1 Mayıs'tan itibaren uygulamaya geçirilen 1000+1000 KOBİ'ye verileceği bildirilen faizsiz kredi desteğinin sıkışan KOBİ'leri rahatlatacağını ifade eden Vardan, "Buna ilaveten ne kadar ilk tasarlamış halinden uzaklaşmış olmasına rağmen TBMM'de kanunlaşan Sosyal güvenlik Yasası da ülkemiz açısından bir reform niteliği taşımaktadır. Bunun akabinde hükümetin istihdam paketini de ele almış olması oldukça sevindiricidir.

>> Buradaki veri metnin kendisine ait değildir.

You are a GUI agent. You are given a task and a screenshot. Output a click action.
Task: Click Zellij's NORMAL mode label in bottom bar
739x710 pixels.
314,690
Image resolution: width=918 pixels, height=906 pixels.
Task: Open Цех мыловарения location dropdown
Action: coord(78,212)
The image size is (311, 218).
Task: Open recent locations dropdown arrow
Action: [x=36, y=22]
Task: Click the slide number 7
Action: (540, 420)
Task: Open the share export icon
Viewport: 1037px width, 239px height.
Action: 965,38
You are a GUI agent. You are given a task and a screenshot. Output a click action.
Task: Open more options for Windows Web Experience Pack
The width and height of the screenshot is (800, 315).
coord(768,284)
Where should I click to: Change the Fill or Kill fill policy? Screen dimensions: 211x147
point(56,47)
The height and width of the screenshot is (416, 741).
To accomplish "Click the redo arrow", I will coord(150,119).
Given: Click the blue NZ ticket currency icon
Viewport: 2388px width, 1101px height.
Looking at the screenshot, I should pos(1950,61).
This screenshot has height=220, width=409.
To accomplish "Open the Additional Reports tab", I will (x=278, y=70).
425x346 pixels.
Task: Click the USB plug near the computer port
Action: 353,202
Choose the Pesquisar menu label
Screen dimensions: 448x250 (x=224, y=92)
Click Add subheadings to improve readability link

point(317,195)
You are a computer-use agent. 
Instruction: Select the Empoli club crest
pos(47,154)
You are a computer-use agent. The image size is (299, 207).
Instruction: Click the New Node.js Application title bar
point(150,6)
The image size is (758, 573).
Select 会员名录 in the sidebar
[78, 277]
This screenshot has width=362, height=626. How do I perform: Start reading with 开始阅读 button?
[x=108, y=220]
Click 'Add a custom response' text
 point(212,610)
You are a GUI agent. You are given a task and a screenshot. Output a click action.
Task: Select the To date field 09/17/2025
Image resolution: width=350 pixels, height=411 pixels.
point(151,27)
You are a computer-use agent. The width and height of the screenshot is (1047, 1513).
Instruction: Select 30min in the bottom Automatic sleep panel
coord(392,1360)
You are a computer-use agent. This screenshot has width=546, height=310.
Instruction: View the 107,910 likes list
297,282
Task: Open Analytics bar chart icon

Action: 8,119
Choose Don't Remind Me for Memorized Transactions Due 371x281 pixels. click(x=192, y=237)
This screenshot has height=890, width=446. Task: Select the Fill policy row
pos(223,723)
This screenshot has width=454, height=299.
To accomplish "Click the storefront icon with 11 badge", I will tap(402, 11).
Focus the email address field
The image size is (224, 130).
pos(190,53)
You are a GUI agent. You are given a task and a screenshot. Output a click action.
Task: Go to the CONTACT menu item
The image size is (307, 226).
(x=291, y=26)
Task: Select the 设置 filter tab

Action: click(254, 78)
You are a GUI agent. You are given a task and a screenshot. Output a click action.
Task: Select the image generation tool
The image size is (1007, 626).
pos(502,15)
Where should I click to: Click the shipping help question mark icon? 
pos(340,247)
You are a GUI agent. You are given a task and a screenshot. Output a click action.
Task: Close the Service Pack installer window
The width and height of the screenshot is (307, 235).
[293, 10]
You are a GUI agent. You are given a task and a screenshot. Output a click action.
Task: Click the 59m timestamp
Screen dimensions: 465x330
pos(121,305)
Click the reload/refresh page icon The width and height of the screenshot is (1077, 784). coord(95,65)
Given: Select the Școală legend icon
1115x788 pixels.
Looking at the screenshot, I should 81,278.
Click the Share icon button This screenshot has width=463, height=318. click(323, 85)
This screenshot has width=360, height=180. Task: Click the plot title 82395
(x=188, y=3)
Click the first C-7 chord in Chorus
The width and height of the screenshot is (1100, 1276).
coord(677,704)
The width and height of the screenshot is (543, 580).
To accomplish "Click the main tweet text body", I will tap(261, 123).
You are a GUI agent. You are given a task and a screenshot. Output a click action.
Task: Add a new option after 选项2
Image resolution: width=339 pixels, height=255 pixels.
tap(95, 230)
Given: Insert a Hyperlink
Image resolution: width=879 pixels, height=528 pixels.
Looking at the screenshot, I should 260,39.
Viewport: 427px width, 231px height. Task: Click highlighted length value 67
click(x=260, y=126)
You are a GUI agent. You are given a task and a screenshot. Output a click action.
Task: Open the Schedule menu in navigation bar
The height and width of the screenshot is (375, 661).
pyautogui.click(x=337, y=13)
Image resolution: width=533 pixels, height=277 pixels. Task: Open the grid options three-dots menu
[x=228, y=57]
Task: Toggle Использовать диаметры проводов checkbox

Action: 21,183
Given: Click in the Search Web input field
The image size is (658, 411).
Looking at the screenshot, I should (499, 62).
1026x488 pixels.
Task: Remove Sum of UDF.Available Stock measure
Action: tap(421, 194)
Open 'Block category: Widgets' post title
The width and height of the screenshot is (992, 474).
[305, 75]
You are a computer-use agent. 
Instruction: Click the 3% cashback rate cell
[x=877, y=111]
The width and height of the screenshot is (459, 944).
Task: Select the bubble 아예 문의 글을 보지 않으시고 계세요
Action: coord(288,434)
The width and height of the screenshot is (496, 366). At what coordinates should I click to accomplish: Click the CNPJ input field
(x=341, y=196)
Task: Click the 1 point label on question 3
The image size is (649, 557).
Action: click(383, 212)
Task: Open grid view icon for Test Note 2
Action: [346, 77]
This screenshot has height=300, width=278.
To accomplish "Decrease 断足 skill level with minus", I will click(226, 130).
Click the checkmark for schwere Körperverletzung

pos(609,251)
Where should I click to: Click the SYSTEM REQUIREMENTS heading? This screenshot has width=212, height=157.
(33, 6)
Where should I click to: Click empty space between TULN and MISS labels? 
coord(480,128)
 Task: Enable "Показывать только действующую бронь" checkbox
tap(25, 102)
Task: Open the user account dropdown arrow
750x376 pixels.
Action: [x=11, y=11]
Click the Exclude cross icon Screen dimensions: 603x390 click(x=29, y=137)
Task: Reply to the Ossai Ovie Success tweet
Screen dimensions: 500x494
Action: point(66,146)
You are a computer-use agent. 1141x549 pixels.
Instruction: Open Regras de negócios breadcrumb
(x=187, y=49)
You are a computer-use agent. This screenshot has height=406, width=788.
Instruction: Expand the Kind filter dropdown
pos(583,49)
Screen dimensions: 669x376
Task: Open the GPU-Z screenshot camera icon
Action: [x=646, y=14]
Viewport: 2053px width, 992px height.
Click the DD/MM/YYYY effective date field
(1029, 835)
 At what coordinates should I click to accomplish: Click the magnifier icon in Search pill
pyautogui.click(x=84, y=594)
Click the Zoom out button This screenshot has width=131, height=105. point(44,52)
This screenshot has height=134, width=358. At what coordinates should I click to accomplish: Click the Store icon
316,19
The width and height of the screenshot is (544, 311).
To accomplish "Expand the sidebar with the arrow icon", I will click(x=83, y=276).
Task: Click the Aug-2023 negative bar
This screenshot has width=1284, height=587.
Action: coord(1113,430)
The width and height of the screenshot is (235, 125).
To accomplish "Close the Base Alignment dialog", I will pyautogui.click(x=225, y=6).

Eğer müzakereler sonucunda olumlu bir netice alınırsa, bu da iş alemini rahatlatacak bir çalışma ortamı oluşturacaktı" şeklinde konuştu.

"ENFLASYON HEDEFİNİN TUTTURULMASI ZOR"

Merkez Bankası'nın gerek yurtiçi gerekse yurtdışı gelişmeleri dikkate alarak başlangıçta oldukça düşük tutmuş olduğu yılsonu enflasyon hedefini tutturamayacağını anlamış olmasının da ileriye dönük kararların alınmasında realitelerin görülmesi açısından oldukça önemli olduğunu kaydeden Vardan konuşmasını şöyle sürdürdü: "Her ne kadar bugün itibariyle hedefte yüzde 4'ten yüzde 9.3'e bir sapma olacağı gözlense de dünyada yaşanan çalkantılar ve İTO ve TÜİK'in açıkladığı enflasyon rakamlarına bakılarak biz bunun bile tutturulmasının zor olduğunu düşünüyoruz. Şimdi hükümetin görevi, yılsonu için yeniden tahmin edilen enflasyon oranını, mali disiplinini bozmadan tutturabilmeyi başarmaktır." Faiz oranlarının oldukça yüksel olduğunu ifade eden Vardan bunun düşürülmesi gerektiğini savunduklarını belirterek, "Yeni enflasyon tahminine bağlı olarak yükseleceği imajı pompalanan faiz için gelinen bu noktada Merkez Bankası'nın bu silaha dokunmaması gerektiğine inanıyoruz. Çünkü faizlerin yükselmesi, zaten finansal bakımdan zora olan işletmelerimize belki altından kalkamayacağı bir yük getirecektir" dedi.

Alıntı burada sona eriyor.